Sin poder contenerse, Brunetti preguntó:
– ¿Una persona discreta, supongo?
La voz de Claudio era fría al decir:
– Guido, no hay en el mundo alguien más discreto que un comerciante en diamantes de Amberes. Los banqueros suizos, a su lado, son unos cotillas.
– Está bien -dijo Brunetti, aliviado-. Perdona la interrupción. ¿Qué te dijo?
– Que son de Kansai. Mi amigo está de acuerdo.
– ¿Dónde está eso? -preguntó Brunetti, que nunca había oído el nombre.
– Es una región de África occidental. Está en el Congo, pero una parte de las venas quedan al otro lado de la frontera de Angola, y los dos países se disputan la propiedad de los diamantes. Aquello es prácticamente zona de guerra y nadie respeta ya la frontera.
– ¿Está seguro? -preguntó Brunetti. No sabía si esto importaba o no, pero estaba cansado de vaguedades y suposiciones y deseaba oír información concreta, independientemente de la importancia que pudiera tener. Después de una pausa, Claudio dijo: -No absolutamente -y con paciencia añadió-: El otro los tuvo en su poder el tiempo necesario para comprobar la procedencia por el espectro de color -como si esto tuviera que bastar para convencer a cualquiera, y prosiguió-: Si conocieras la técnica, lo entenderías; pero puedes creerlo: hay un noventa por ciento de probabilidades de que vengan de allí. -Ante el silencio con que respondía Brunetti, añadió-: Una seguridad mayor no te la daría nadie, Guido.
– Está bien -dijo Brunetti-. Dale las gracias de mi parte, por favor. -Esperó un momento y preguntó-: ¿Algo más?
– Un amigo mío me dijo que hace una semana fue a verlo un africano.
– ¿Un amigo? ¿Dónde?
– Aquí. Un joyero.
– ¿Fue a verlo con diamantes?
– Sí.
– ¿Podrían ser los mismos? -preguntó Brunetti.
– No puedo estar seguro de eso, Guido. Lo único que sé es que era negro y que tenía diamantes para vender.
– ¿Y qué más?
– Mi amigo los examinó y declinó la oferta.
– ¿Por qué? ¿Eran demasiado caros?
– No. Todo lo contrario.
– ¿Qué?
– Eran baratos.
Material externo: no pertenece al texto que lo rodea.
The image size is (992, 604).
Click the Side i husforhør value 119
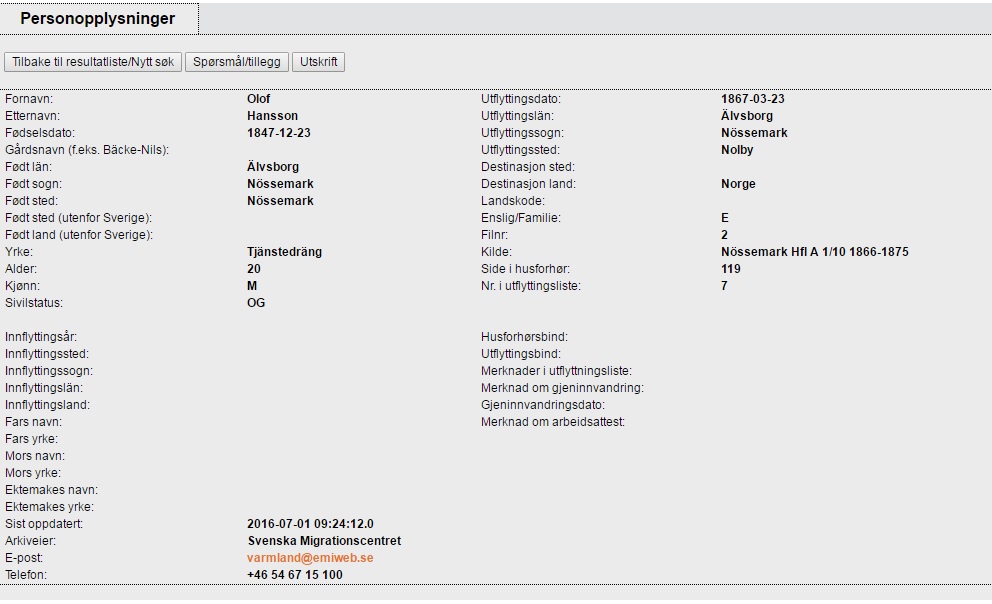coord(731,269)
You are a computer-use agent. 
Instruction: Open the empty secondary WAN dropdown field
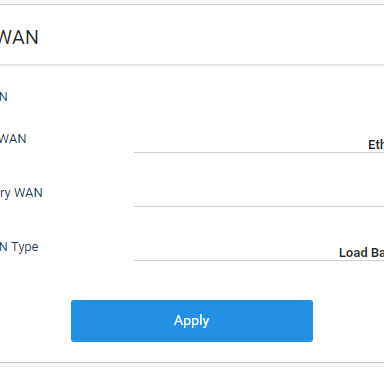tap(259, 198)
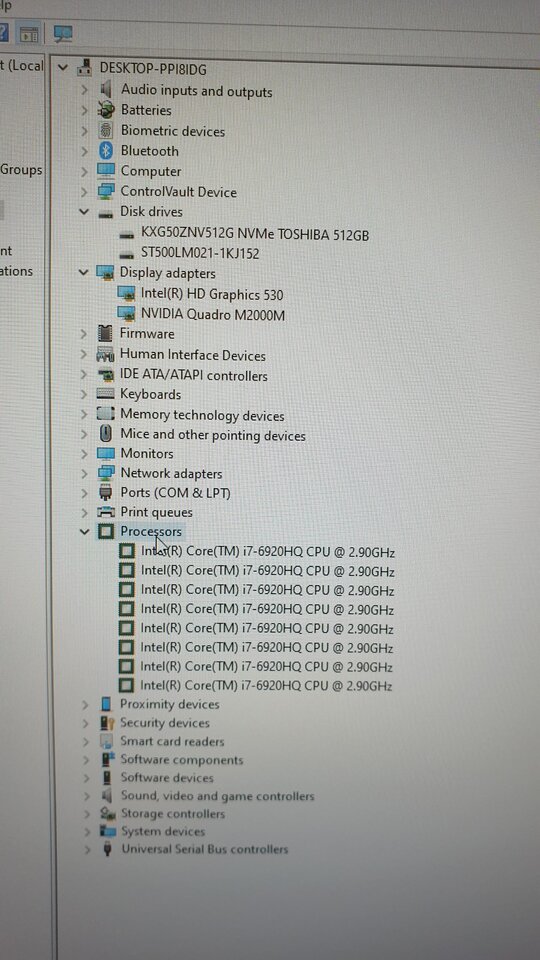Screen dimensions: 540x960
Task: Click the Bluetooth category icon
Action: [x=106, y=151]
El hombre pedía la mitad de su valor. Mi amigo no me dijo cuántas piedras había exactamente, pero el que quería venderlas habló de más de un centenar. -Antes de que Brunetti pudiera preguntar, Claudio explicó-: Era una situación en la que yo no podía hacer preguntas. Tuve que conformarme con lo que él me decía.
– ¿Le dijo al hombre que no podía comprárselos?
– Sí.
– ¿Y?
– El otro pareció sorprenderse, de lo que mi amigo dedujo que sabía lo ventajoso que era el precio que pedía.
– ¿Por qué rechazó tu amigo la oferta? -preguntó Brunetti.
La respuesta de Claudio tardó en llegar.
– Algunos de nosotros no queremos comerciar con diamantes conflictivos ni con piedras que lo parezcan: hay en ellas mucha sangre. La explicación no puede ser más simple. Y a mi amigo aquellas piedras le parecieron sospechosas.
– ¿Y no quiso comprarlas ni a ese precio?
– No -dijo Claudio, y añadió a modo de explicación-: Algunos de nosotros pensamos que ya ganamos lo suficiente con nuestro negocio. No queremos cargar con eso en la conciencia.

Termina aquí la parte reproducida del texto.